REPUBLIKA.CO.ID, JAKARTA -- Langkah Pemerintah yang ngotot meratifikasi Framework Convention on Tobacco Control (FCTC) mengundang pertanyaan.
Padahal pelaku industri rokok dan petani tembakau di daerah menolak akses FCTC.
Belum lagi, Kementerian Perdagangan, Kementerian Perindustrian, dan Kementerian Tenaga Kerja dan Transmigrasi juga melakukan hal yang sama.
Anggota Komisi Kesehatan dan Ketenagakerjaan IX DPR, Poempida Hidayatulloh menegaskan Pemerintah semakin tidak punya hati, dan jelas tidak propekerja atau buruh.
"Ya memang pemerintah semakin tidak punya hati, dan jelas tidak pro terhadap pekerja/ buruh,' katanya menegaskan di Gedung DPR, Rabu (13/11).
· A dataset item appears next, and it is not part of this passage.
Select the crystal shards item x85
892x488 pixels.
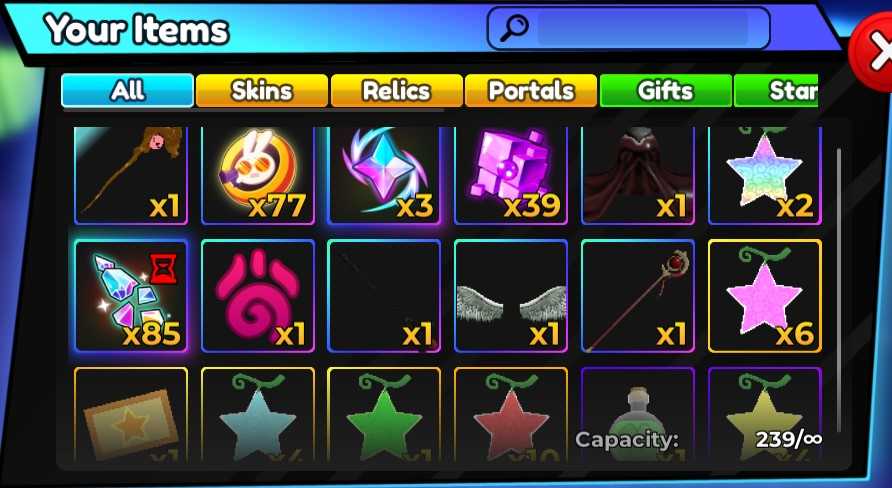tap(131, 296)
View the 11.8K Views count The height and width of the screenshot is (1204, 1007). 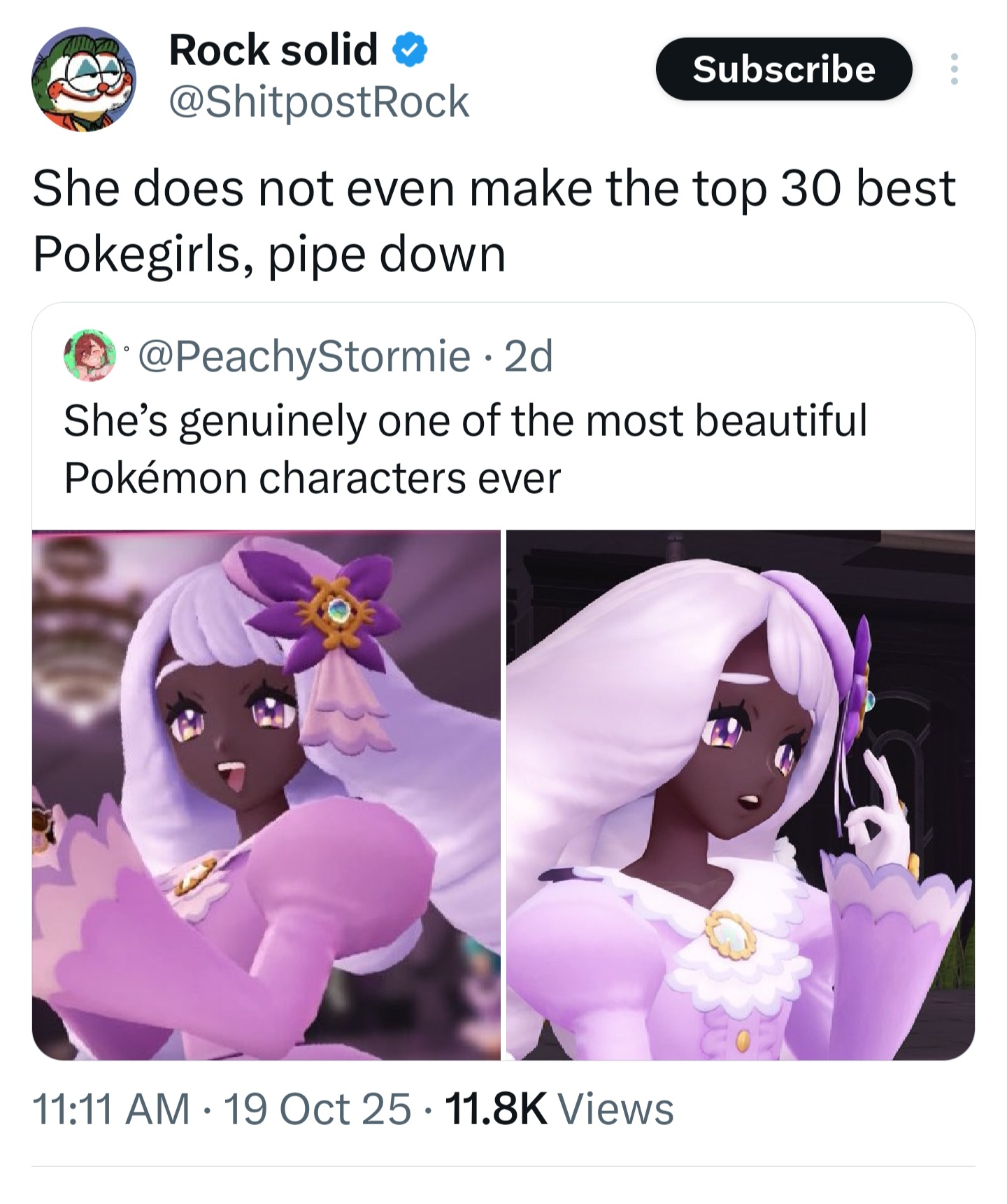pos(559,1109)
Ia menambahkan, data BPS mengatakan penurunan jumlah angkatan kerja sebanyak 3 juta orang dari Februari 2013 ke November 2013. Data tersebut sangat mengkhawatirkan.
"Industri rokok/ tembakau yang jelas menyerap tenaga kerja saja kok malah mau diganggu?," katanya menanyakan.
Ia mempertanyakan untungnya meratifikasi FCTC. "Apa sih untungnya meratifikasi FCTC? Kok kita ini terkesan di-'setir' oleh dunia luar? Padahal kita ini kan negara berdaulat," cetusnya.
Poempida mengatakan, industri rokok/ tembakau di Indonesia ini unik. Oleh sebab itu, ia meminta harus ada cara khusus untuk menanganinya.
Ia juga meminta pemerintah tidak mengadopsi kebijakan global. Padahal, kebijakan global itu mungkin tidak cocok untuk Indonesia.
"Jangan kita terjebak oleh permainan asing. Kita sudah pernah dirugikan dengan mengikuti IMF. Semua negara yang tidak ikut IMF malah bangkit dan selamat. Masa kebodohan harus diulangi lagi?," katanya menerangkan.
Politikus Partai Golkar ini menilai, roadmap industri rokok/ tembakau Indonesia harus ditata rapi terebih dahulu. Setelah itu baru mengadaptasi kebijakan FCTC, sebab secara logika seperti.
"Ini yang terjadi adalah mau mengadaptasi kebijakan asing, sama sekali tidak ada persiapan dalam penanggulangan dampak-dampak yang akan terjadi," katanya menegaskan.